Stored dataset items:
========

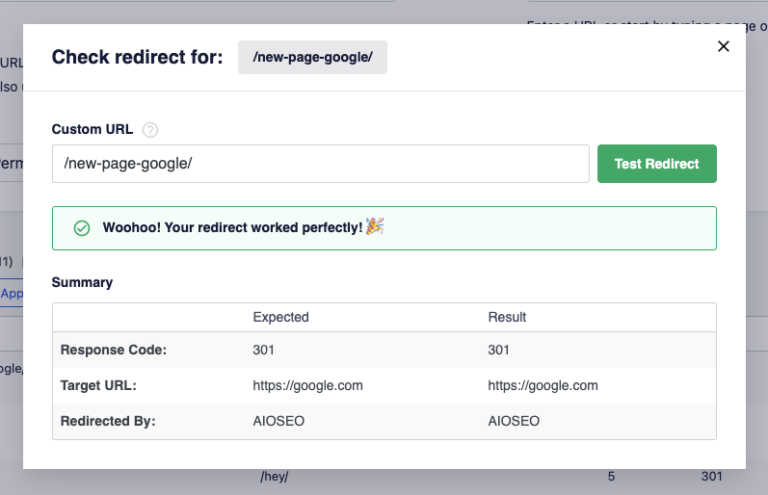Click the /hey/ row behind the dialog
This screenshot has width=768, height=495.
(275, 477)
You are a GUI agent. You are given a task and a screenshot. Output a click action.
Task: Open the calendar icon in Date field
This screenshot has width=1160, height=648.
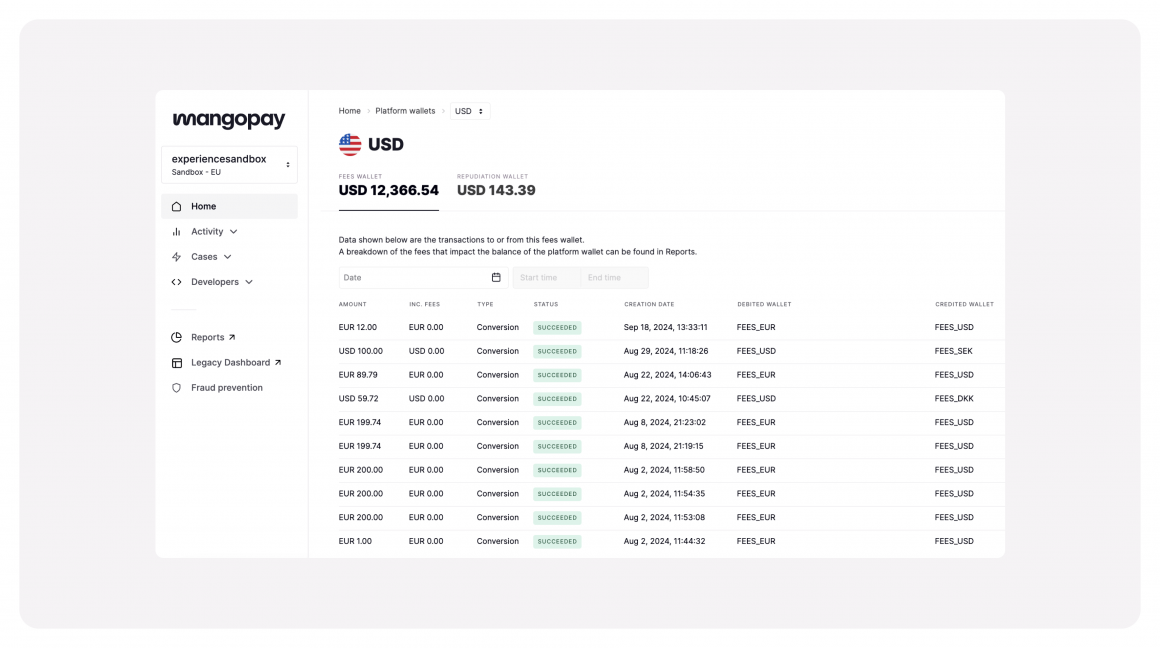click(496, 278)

========

WHAT YOU NEED TO DO → Leave the pictures out and restate exactly the lines from the one that has "You are a GUI" through the final line of the entries above, both ends included.

SOLUTION TO THIS EXERCISE →
You are a GUI agent. You are given a task and a screenshot. Output a click action.
Task: Open the calendar icon in Date field
This screenshot has width=1160, height=648.
click(496, 278)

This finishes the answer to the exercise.